▸ Work order: Would you give back exactly the lines from the line with "The width and height of the screenshot is (1300, 662)." through the end of the entries below, both included, but none of the pictures?

Pixel coordinate grounding data:
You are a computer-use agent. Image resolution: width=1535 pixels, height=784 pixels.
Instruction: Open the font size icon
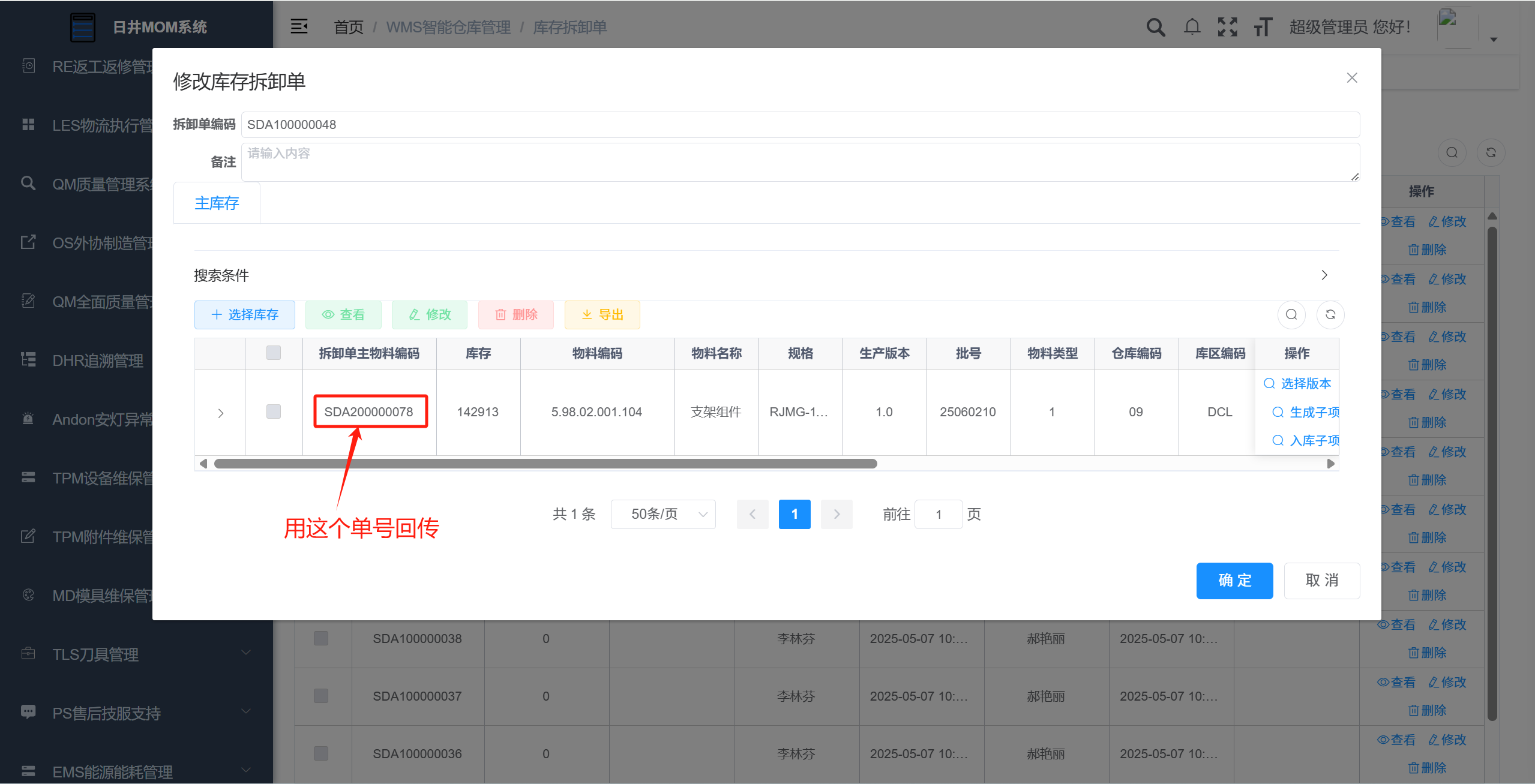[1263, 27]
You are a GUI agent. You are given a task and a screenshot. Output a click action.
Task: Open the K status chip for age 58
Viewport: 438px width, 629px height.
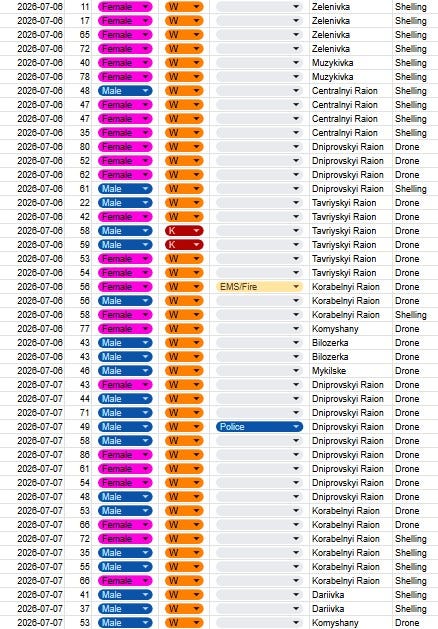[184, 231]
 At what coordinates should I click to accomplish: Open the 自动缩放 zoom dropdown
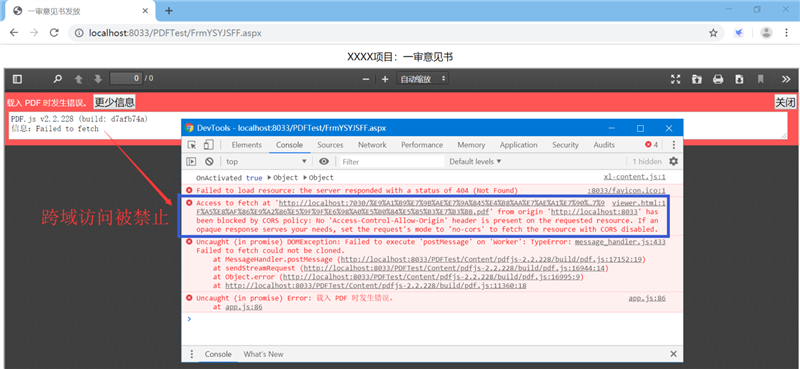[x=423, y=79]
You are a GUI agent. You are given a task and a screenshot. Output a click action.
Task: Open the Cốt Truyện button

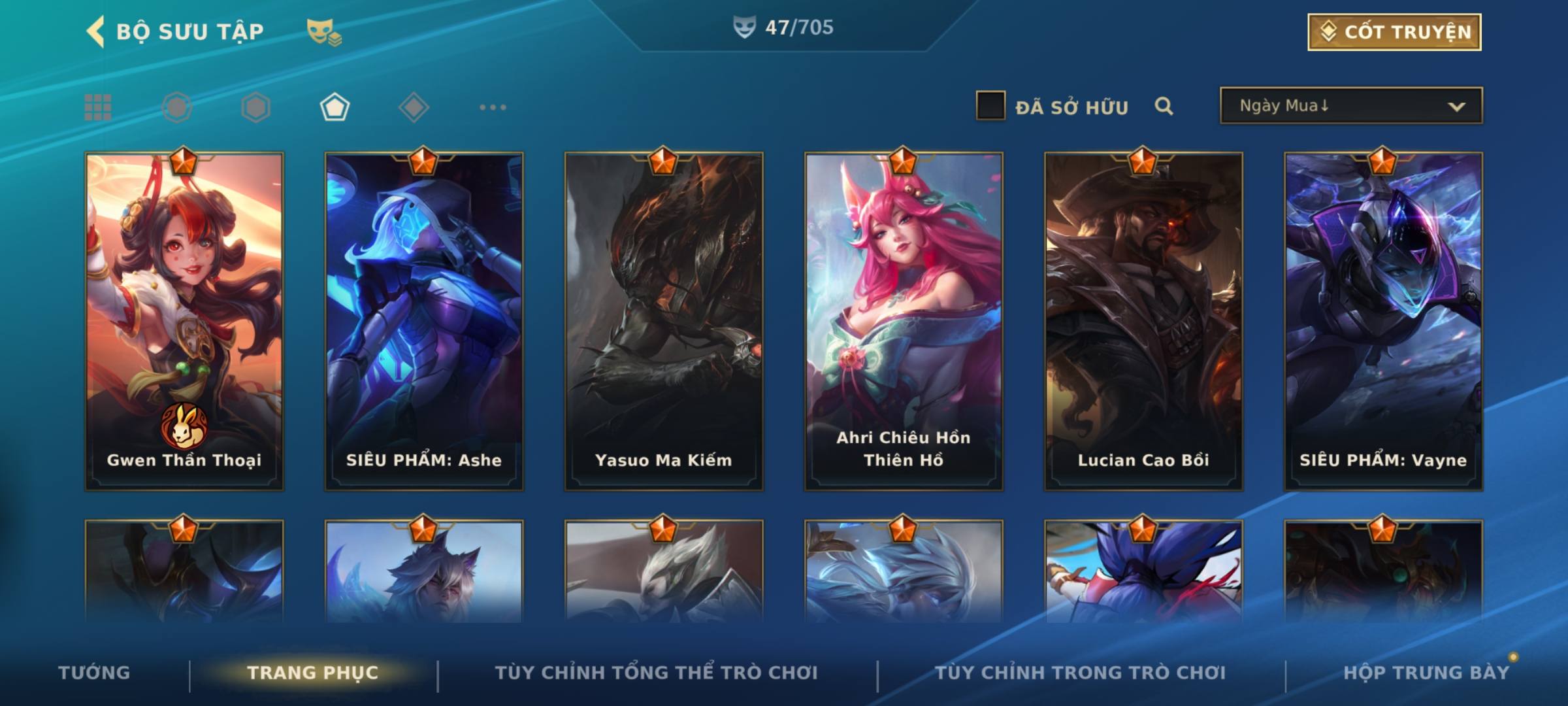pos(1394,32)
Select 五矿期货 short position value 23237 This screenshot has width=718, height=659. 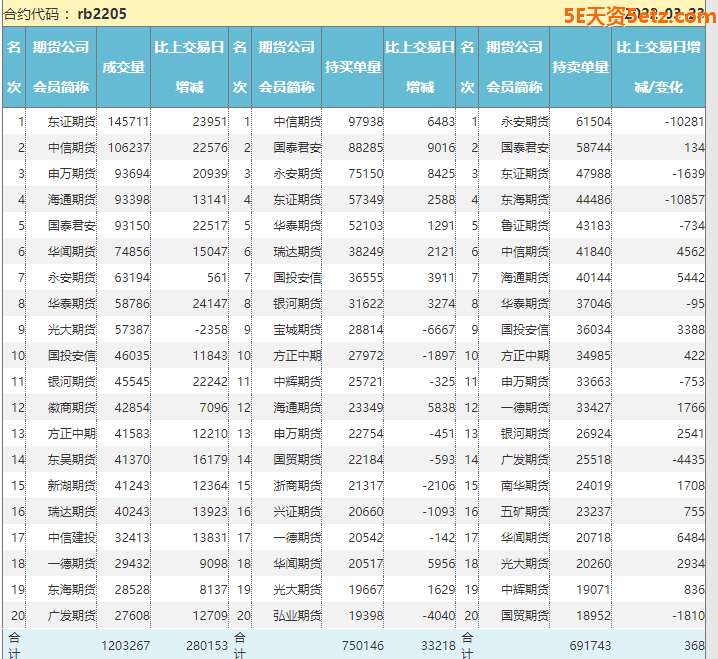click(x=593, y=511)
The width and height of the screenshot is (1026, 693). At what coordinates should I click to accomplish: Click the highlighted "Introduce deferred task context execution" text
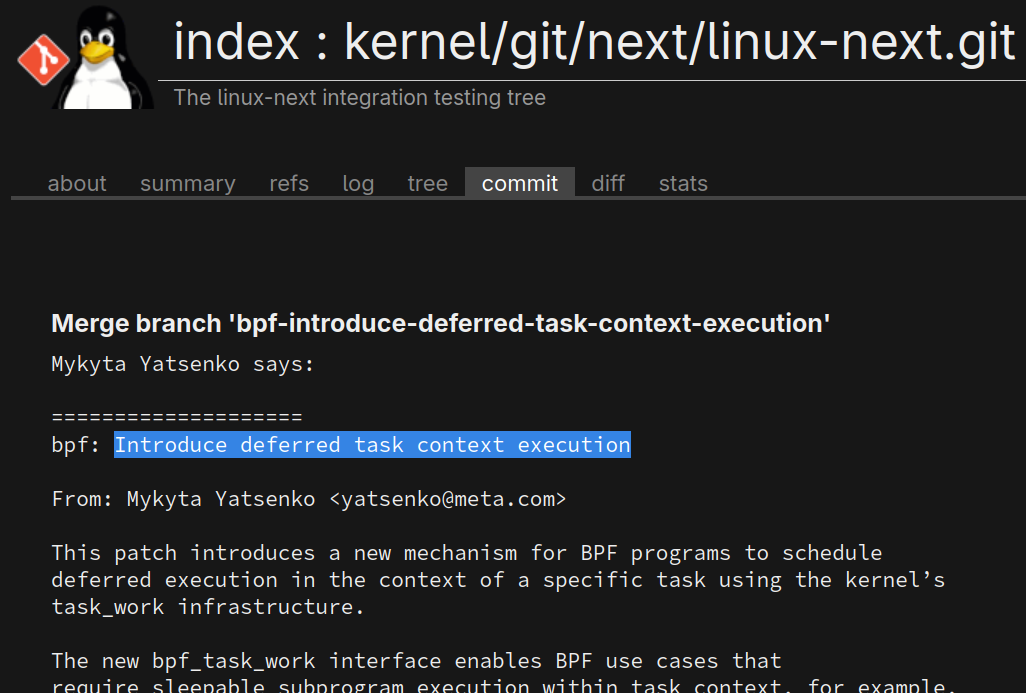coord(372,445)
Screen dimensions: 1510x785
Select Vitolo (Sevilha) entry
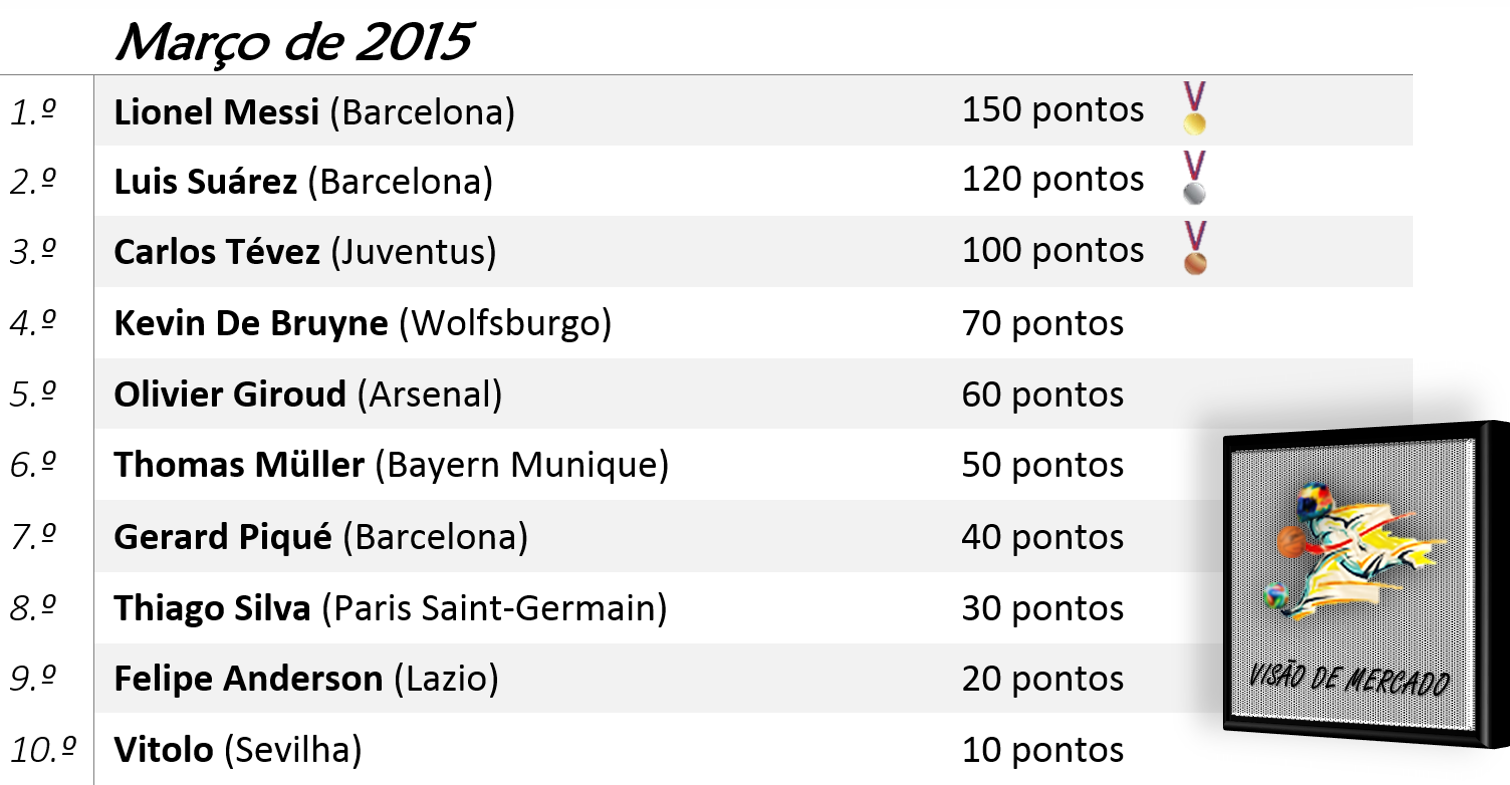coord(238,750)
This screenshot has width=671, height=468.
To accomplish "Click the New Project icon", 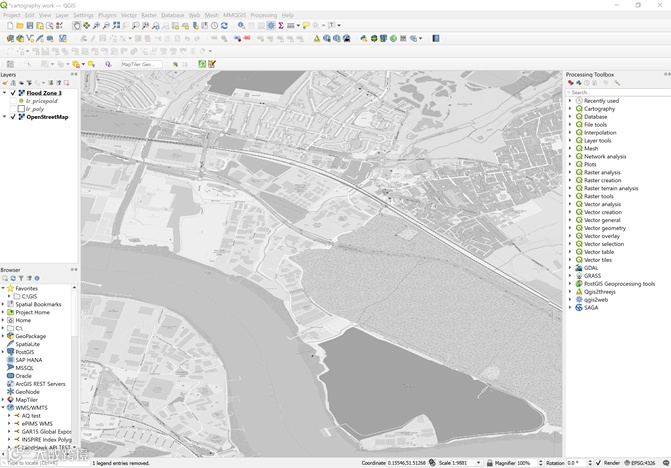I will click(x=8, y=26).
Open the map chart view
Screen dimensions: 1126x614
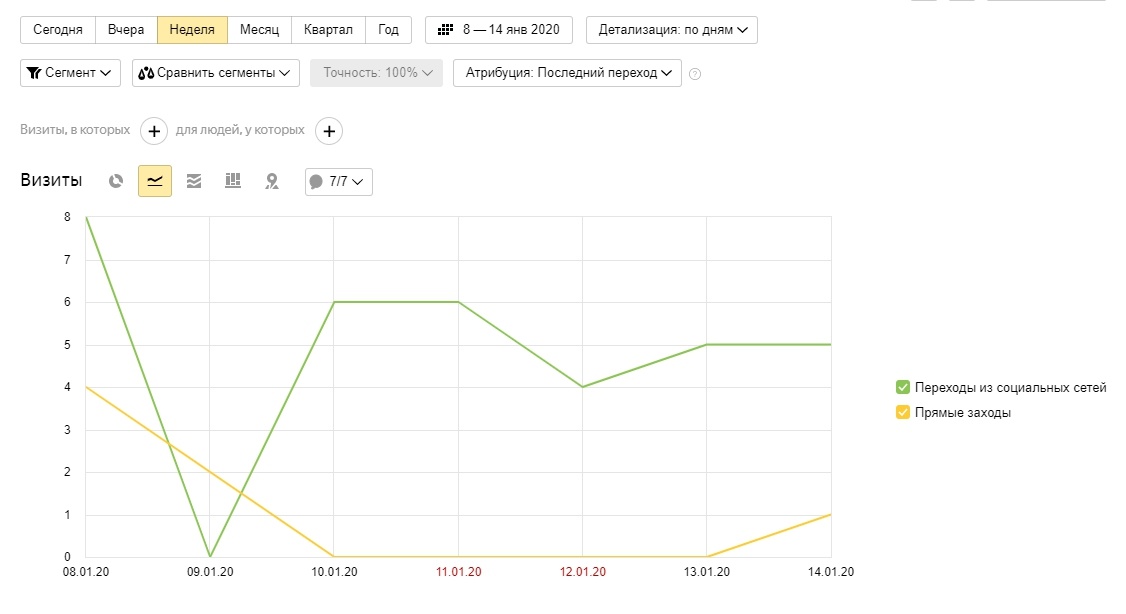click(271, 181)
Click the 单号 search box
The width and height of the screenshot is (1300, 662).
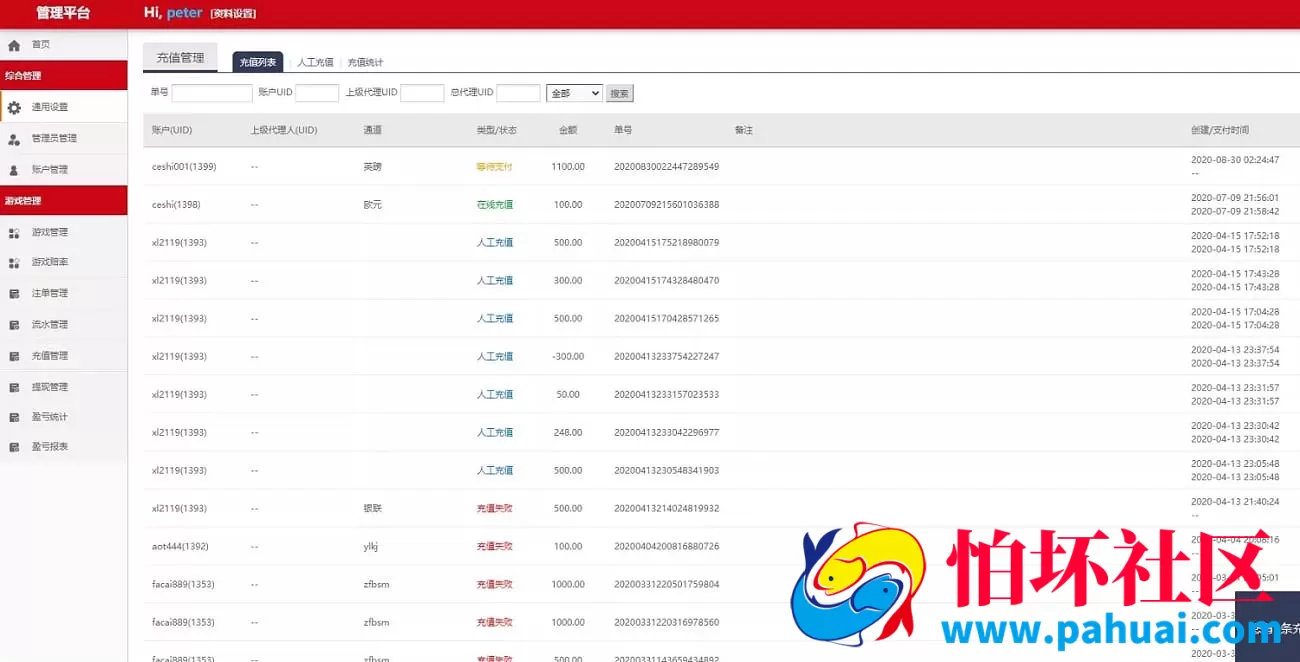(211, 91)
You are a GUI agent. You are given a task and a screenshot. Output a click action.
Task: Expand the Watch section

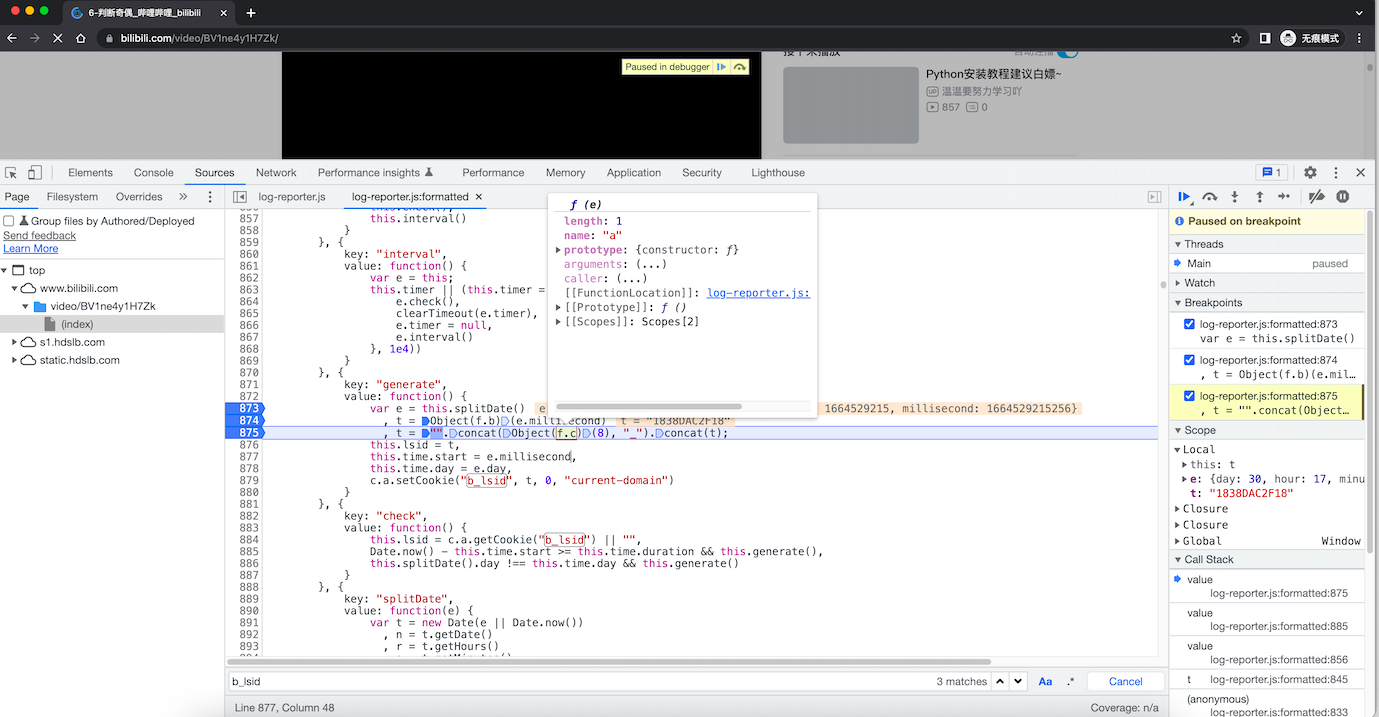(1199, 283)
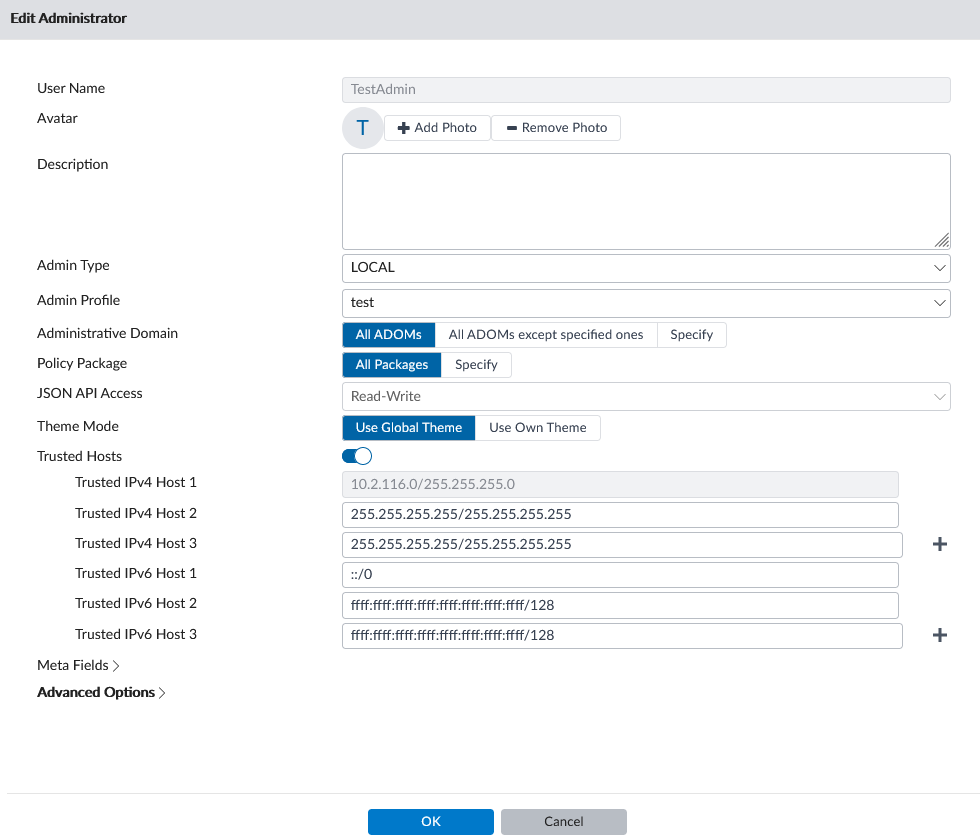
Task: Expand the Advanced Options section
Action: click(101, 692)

▸ Response to this exercise:
The width and height of the screenshot is (1300, 662).
(211, 91)
You are a GUI agent. You are given a task and a screenshot. Output a click action.
Task: Expand the Watch section

(1199, 283)
Task: Expand the Advanced Options section
Action: click(101, 692)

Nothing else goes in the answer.